1 Answer

Manogna Mujje · Answer 1 · 2022-11-10T12:12:45+0000

$h = - (b)/(2a) \\ k = \frac{4ac - {b}^(2) }{4a}$

$y = a{(x - h)}^(2) + k$

Where the a-term determines how wide, narrow, upward or downward the graph is.

The h-term determines the horizontal shift of graph. (x-axis)

The k-term determines the vertical shift of graph. (y-axis)

The vertex of graph is at (h,k). We can find the vertex by using the given formulas.

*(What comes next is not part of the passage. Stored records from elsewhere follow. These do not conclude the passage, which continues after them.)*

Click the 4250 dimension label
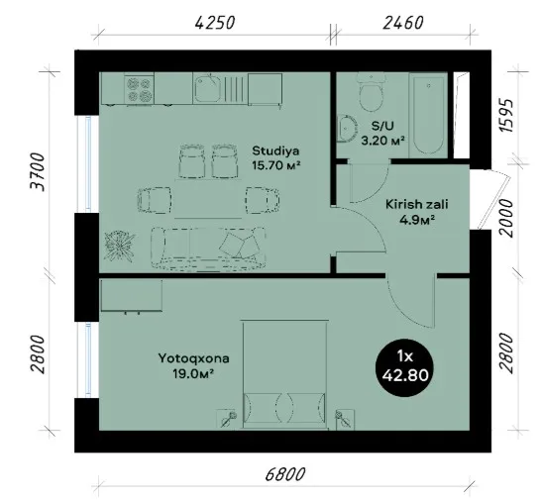pos(214,24)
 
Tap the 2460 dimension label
pos(402,24)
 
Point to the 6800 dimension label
pos(285,474)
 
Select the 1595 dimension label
pos(506,116)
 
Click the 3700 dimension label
pos(38,172)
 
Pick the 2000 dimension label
pos(506,218)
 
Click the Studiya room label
pos(275,150)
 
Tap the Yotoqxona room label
pos(193,358)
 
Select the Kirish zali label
pos(416,204)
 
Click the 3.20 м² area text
pos(382,141)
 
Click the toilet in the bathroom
pos(371,91)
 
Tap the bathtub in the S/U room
pos(428,116)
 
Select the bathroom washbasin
pos(347,128)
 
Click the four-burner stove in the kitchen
pos(139,89)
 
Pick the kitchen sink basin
pos(207,88)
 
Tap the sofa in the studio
pos(208,247)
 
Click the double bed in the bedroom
pos(284,374)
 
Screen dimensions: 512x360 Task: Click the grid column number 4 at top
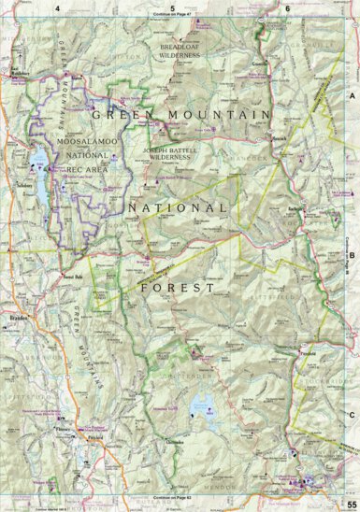click(x=57, y=7)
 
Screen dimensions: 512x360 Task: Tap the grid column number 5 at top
click(x=172, y=7)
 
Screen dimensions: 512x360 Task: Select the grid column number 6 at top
click(x=287, y=7)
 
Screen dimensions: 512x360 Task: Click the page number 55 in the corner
click(x=349, y=505)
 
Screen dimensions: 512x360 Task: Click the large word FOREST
click(x=174, y=263)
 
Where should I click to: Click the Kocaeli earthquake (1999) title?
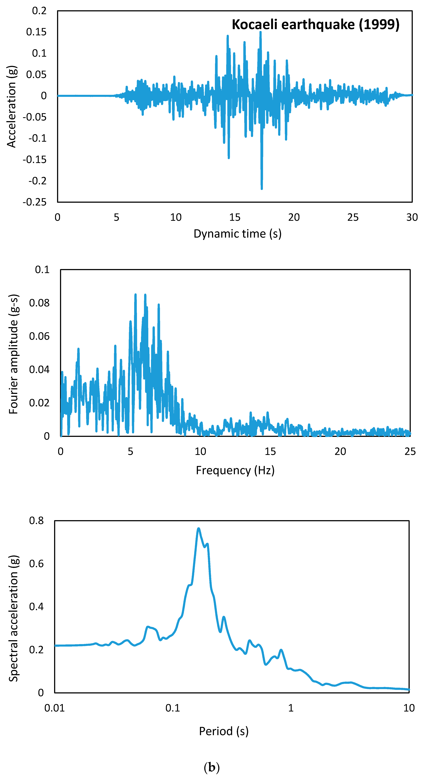click(315, 25)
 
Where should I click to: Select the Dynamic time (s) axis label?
click(237, 234)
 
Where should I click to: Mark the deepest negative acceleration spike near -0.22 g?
click(262, 188)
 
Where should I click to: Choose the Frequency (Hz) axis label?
click(235, 470)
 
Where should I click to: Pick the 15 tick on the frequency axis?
click(270, 451)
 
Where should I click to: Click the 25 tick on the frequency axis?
click(410, 451)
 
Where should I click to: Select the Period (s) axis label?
click(224, 731)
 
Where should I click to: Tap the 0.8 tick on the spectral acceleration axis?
click(36, 520)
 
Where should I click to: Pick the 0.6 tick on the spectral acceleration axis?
click(36, 563)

From the equation, the coefficients are:

$\begin{cases} a = - 1 \\ b = 12 \\ c = - 31 \end{cases}$

Substitute these values in the formulas.

Find the value of h

$h = - (12)/(2( - 1)) \\ h = - (12)/( - 2) \\ h = - ( - 6)/(1) \longrightarrow - ( - 6) = 6 \\ h = 6$

Hence, the value of h is 6.

Find the value of k

$k = \frac{4( - 1)( - 31) - {(12)}^(2) }{4( - 1)} \\ k = (124 - 144)/( - 4) \\ k = ( - 20)/( - 4) \longrightarrow (5)/(1) = 5 \\ k = 5$

Hence, the value of k is 5. Then we substitute both value of h and k in the vertex form

$y = a {(x - h)}^(2) + k \\ y = - 1 {(x - 6)}^(2) + 5 \\ y = - {(x - 6)}^(2) + 5$

Since the vertex is at (h,k). Therefore the value of h is 6 and k is 5. Therefore:

$\large{(h, k)=(6, 5)}$

(6,5) is the vertex.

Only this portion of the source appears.